**WHAT IS EXPECTED:**
Take the line containing "Task: Focus the" through the last line of the data and retype those lines exactly. Pictures do not belong in the copy.

+++ RECORDS FOR PROCESSING +++

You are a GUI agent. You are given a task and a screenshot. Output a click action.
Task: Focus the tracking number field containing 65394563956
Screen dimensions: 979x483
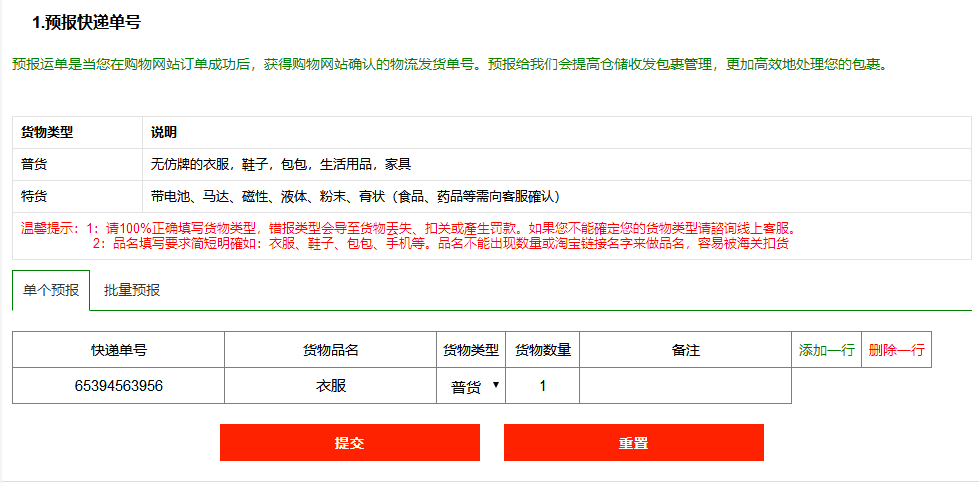(x=119, y=386)
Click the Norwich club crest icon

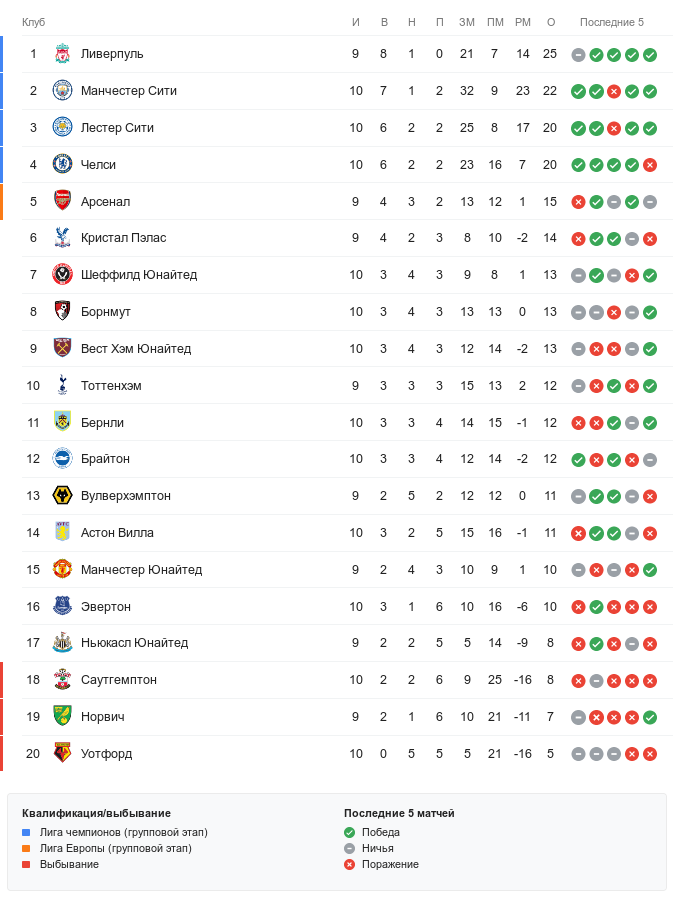click(62, 716)
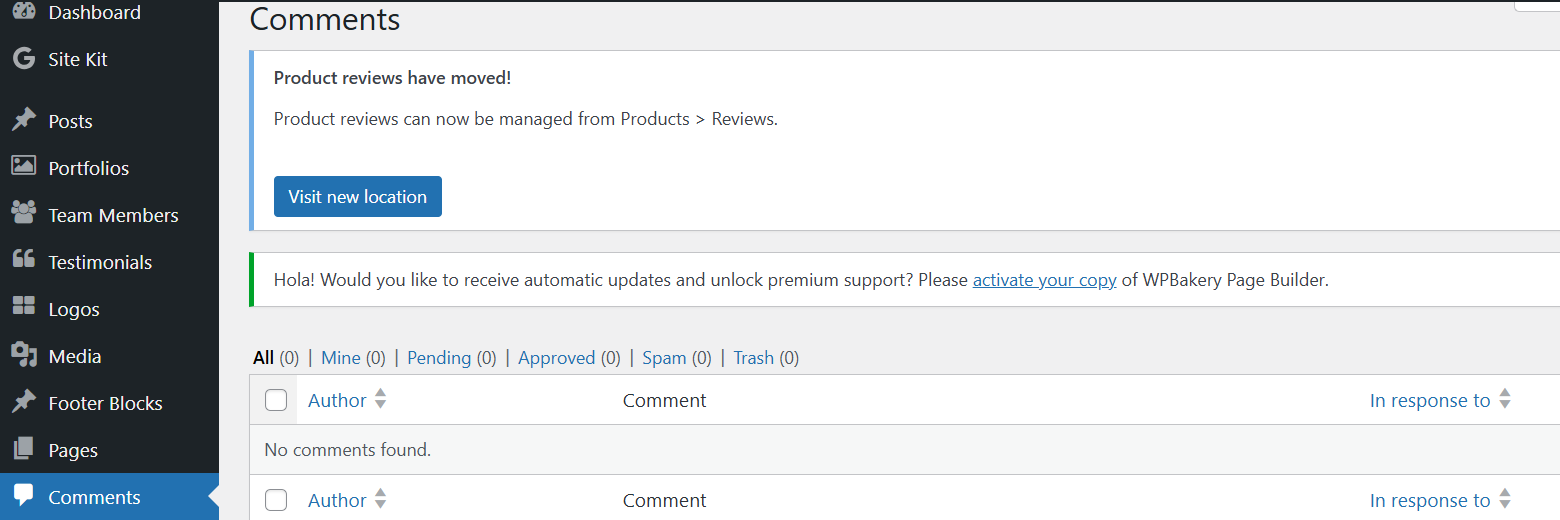Sort by top 'In response to' arrows
This screenshot has width=1560, height=520.
coord(1505,400)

+++

**SOLUTION TO THIS TASK:**
Task: Focus the tracking number field containing 65394563956
Screen dimensions: 979x483
(x=119, y=386)
Click the Norwich club crest icon

click(62, 716)
Sort by top 'In response to' arrows
This screenshot has width=1560, height=520.
coord(1505,400)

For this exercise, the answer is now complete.